§ **WHAT YOU HAVE TO DO**: Each record below must be written out again in exactly the same form.

§ **INFORMATION PROVIDED**:
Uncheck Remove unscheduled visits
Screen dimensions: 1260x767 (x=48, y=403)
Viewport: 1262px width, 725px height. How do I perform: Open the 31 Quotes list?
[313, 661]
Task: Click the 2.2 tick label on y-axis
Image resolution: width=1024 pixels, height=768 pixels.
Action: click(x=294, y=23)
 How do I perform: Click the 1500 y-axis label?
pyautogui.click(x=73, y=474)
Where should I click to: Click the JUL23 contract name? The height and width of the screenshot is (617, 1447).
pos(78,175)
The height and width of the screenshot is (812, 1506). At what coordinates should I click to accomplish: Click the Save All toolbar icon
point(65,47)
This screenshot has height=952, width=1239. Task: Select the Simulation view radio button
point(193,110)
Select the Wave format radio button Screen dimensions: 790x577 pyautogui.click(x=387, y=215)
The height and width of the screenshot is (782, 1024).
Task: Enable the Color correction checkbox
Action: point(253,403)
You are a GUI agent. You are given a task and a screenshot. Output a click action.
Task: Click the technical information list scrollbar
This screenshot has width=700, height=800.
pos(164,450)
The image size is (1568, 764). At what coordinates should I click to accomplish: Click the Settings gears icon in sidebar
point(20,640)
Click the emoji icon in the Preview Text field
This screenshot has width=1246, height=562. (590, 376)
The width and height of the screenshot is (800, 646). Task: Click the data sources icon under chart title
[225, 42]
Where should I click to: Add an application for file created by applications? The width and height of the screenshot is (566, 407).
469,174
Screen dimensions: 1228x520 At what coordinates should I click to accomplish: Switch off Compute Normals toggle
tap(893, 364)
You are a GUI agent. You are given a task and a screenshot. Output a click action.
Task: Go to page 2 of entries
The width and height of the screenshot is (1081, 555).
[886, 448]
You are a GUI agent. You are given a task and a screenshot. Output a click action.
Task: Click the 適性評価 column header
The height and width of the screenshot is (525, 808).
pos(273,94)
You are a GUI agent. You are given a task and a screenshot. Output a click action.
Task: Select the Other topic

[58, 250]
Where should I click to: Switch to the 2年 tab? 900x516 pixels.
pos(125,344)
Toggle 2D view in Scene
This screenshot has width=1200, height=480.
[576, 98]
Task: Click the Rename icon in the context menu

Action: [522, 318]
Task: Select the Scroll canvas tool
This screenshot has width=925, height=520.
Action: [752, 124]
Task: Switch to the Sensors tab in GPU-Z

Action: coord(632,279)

§ **RESPONSE TO THIS EXERCISE**:
Uncheck Remove unscheduled visits
Screen dimensions: 1260x767 (x=48, y=403)
Viewport: 1262px width, 725px height. How do I perform: Open the 31 Quotes list?
[313, 661]
Task: Click the 2.2 tick label on y-axis
Image resolution: width=1024 pixels, height=768 pixels.
Action: click(x=294, y=23)
 How do I perform: Click the 1500 y-axis label?
pyautogui.click(x=73, y=474)
Where should I click to: Click the JUL23 contract name? The height and width of the screenshot is (617, 1447).
pos(78,175)
The height and width of the screenshot is (812, 1506). At what coordinates should I click to accomplish: Click the Save All toolbar icon
point(65,47)
This screenshot has height=952, width=1239. Task: Select the Simulation view radio button
point(193,110)
Select the Wave format radio button Screen dimensions: 790x577 pyautogui.click(x=387, y=215)
The height and width of the screenshot is (782, 1024).
Task: Enable the Color correction checkbox
Action: point(253,403)
You are a GUI agent. You are given a task and a screenshot. Output a click action.
Task: Click the technical information list scrollbar
This screenshot has width=700, height=800.
pos(164,450)
The image size is (1568, 764). At what coordinates should I click to accomplish: Click the Settings gears icon in sidebar
point(20,640)
Click the emoji icon in the Preview Text field
This screenshot has width=1246, height=562. (590, 376)
The width and height of the screenshot is (800, 646). Task: Click the data sources icon under chart title
[225, 42]
Where should I click to: Add an application for file created by applications? The width and height of the screenshot is (566, 407).
469,174
Screen dimensions: 1228x520 At what coordinates should I click to accomplish: Switch off Compute Normals toggle
tap(893, 364)
You are a GUI agent. You are given a task and a screenshot. Output a click action.
Task: Go to page 2 of entries
The width and height of the screenshot is (1081, 555).
[886, 448]
You are a GUI agent. You are given a task and a screenshot. Output a click action.
Task: Click the 適性評価 column header
The height and width of the screenshot is (525, 808).
pos(273,94)
You are a GUI agent. You are given a task and a screenshot. Output a click action.
Task: Select the Other topic

[58, 250]
Where should I click to: Switch to the 2年 tab? 900x516 pixels.
pos(125,344)
Toggle 2D view in Scene
This screenshot has width=1200, height=480.
[576, 98]
Task: Click the Rename icon in the context menu

Action: [522, 318]
Task: Select the Scroll canvas tool
This screenshot has width=925, height=520.
Action: [752, 124]
Task: Switch to the Sensors tab in GPU-Z

Action: coord(632,279)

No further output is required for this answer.